I'm an incest receiver. Family comes first.

In terms of prick, willy, nob and cock gags - never gagged on one mysel' y'understand, gagged about them, och yes, a wee willie gag is allas a treat in these pahhhahhhhrrrrahhtttttss, d'y'ken.. but the well has surely run dry on these juvenile gags about penis's, I mean penises, I mean penii.. (would that be a 'gag'gle of penii ??)

..if the well in fact has not run dry on cock gags, my fathers balls certainly have, they died in 2015.. ..about three years after he did, what a great guy.. me too, so am I..

..a drip off the old cock..

:)

Late follow-up but I don't believe in the Easter Bunny. 2000 years and not one sex scandal? He's a celebrity, he represents Catholics, he gives chocolate to kids. And he's a rabbit.

I have been exploring T-Rex songs and lyrics to garner advice on romantic pursuits and the meaning of life in general.

'She's my woman of gold and she's not very old aha-ha'

From this I perceive it may be preferable to seek a girlfriend made of metal, and one recently cast. Also that it is prudent to keep an eye out for Norwegian pop groups.

Quote: Frankie Mildly Perturbed @ 10th April 2018, 1:33 PM

I have been exploring T-Rex songs and lyrics to garner advice on romantic pursuits and the meaning of life in general.
.

That's humorous in itself.
I asked Tracy Chapman, What's the difference between teenage boys and words? She said, Words don't come easily.

Michael, thank you.

I would like to do stand up too, but my legs are tied together mostly.

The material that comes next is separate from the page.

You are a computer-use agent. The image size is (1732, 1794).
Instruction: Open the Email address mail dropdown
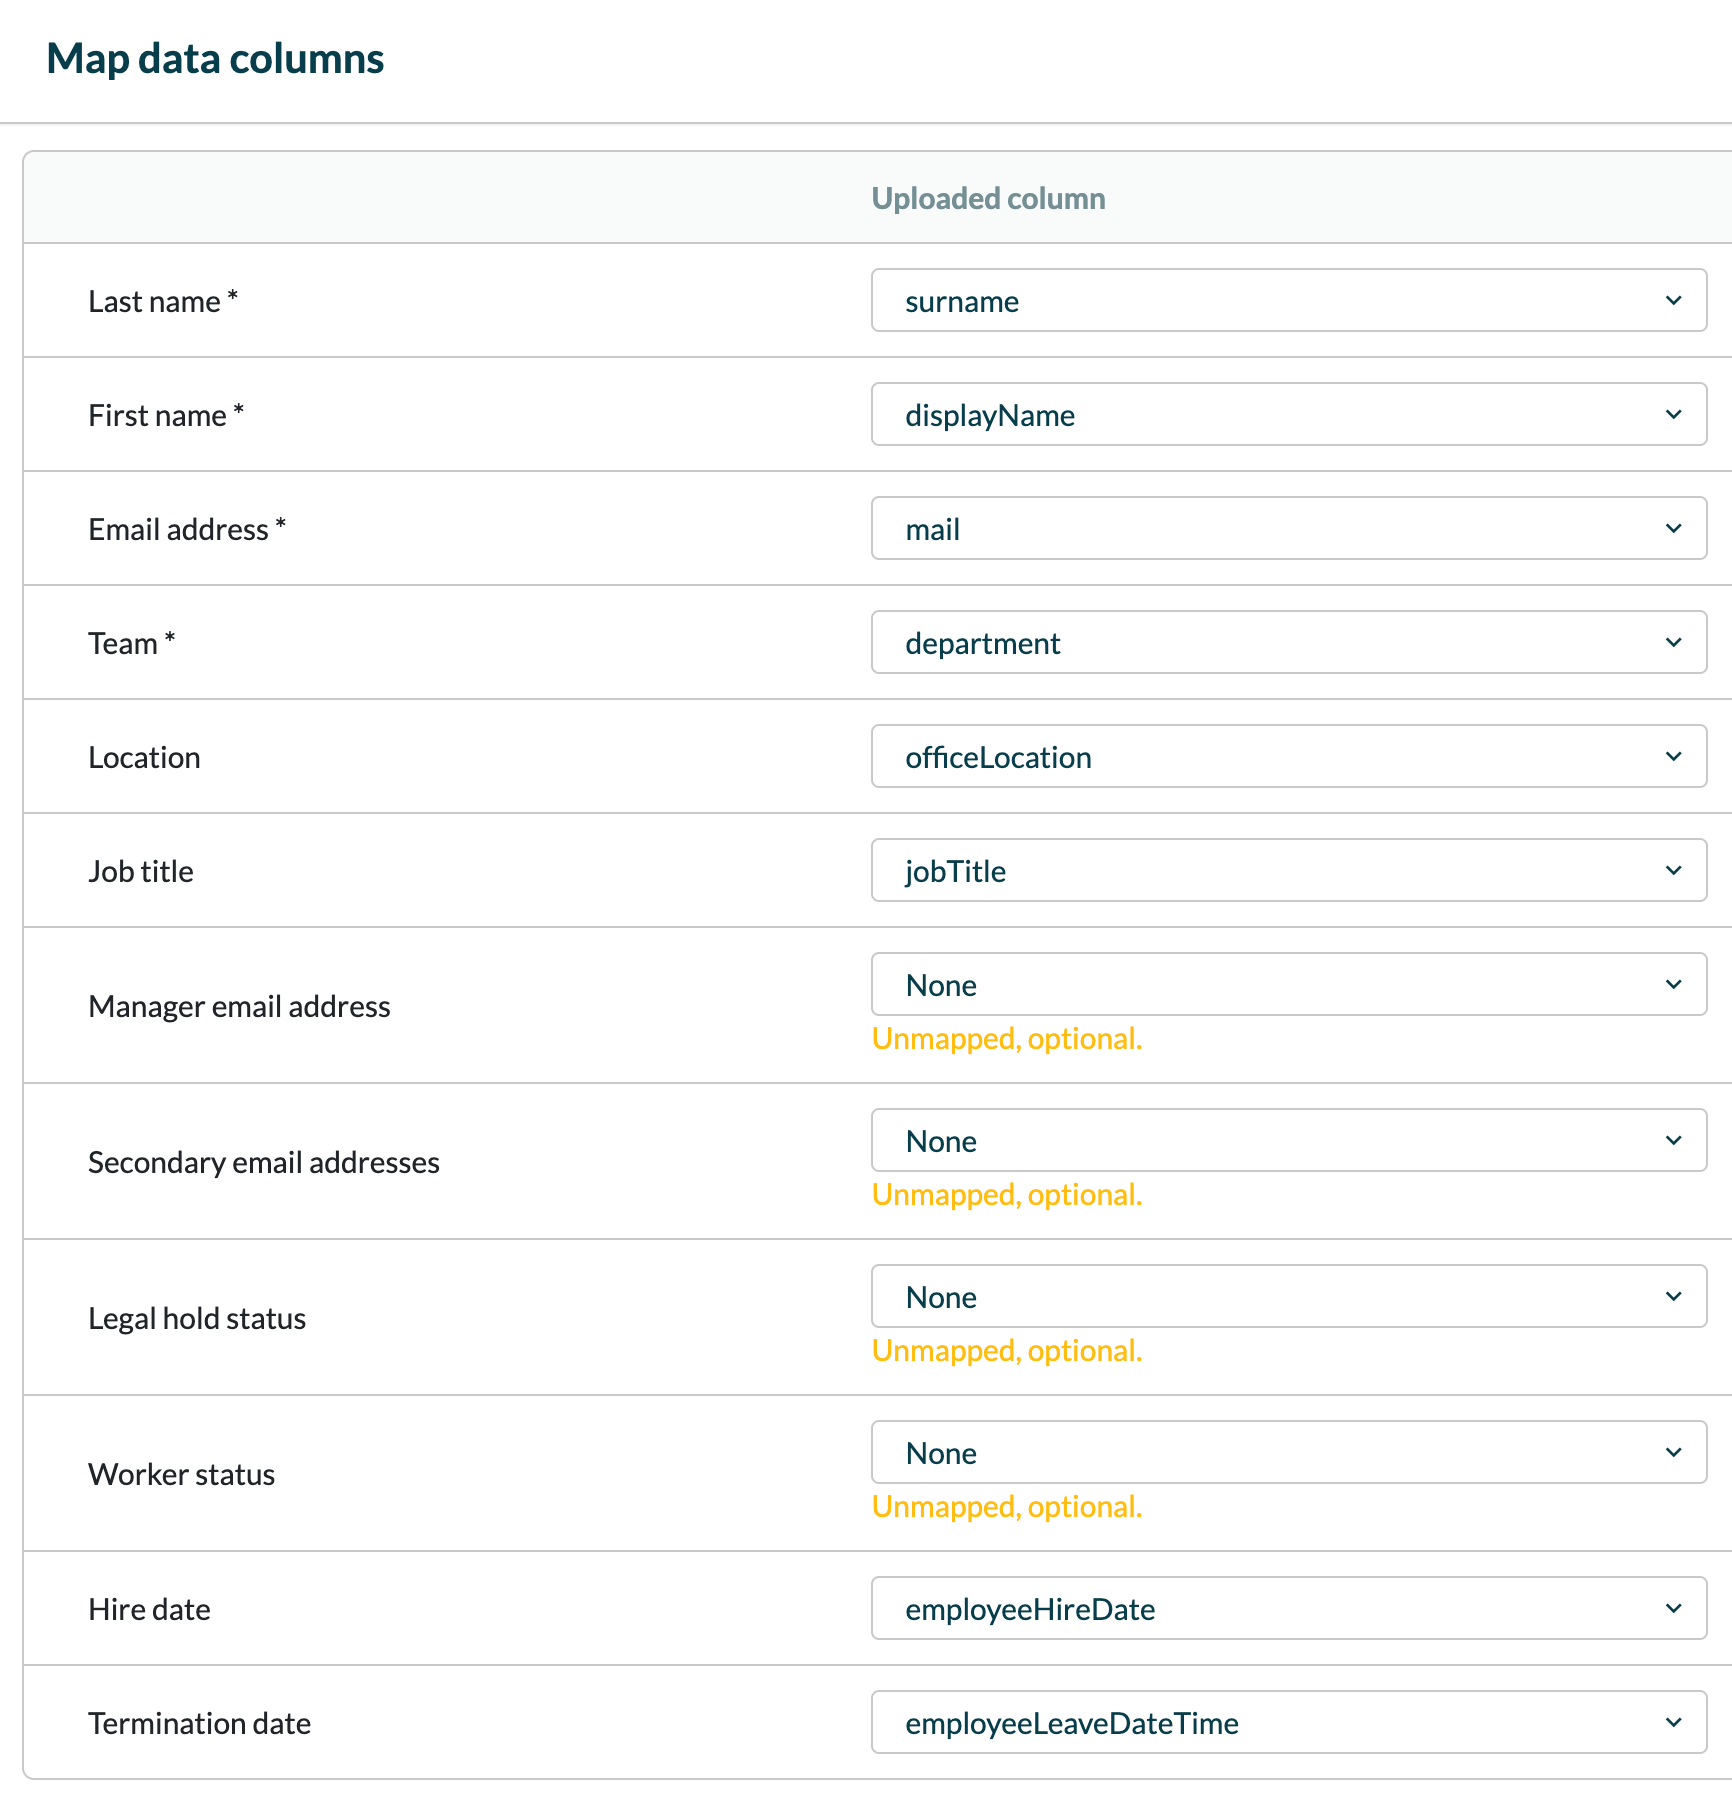pyautogui.click(x=1288, y=529)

It's a bind, but I can't get anything down, I'm always tied up. They had a whip round to help me stand up. Stinging! It wasn't my legs that stood up.. then after the second coming, Jesus, He was here and He put me in the back of a lorry and served lunch, Coq au vin. I swallowed once. It did not make a Sumner. His guitar playing also Stung. And he made a mess in a bottle. I can go on but I won't. It's just not funny anyKenny.

I didn't want to try bondage, but my hands were tied.

The girls were playing a game for us boys. Gill Pace showed us her face and then Jenny Pegg showed us her leg. We raced around to Mary Hunt's..

I asked Kool and the Gang to upholster my wall with feathers. Get down on it.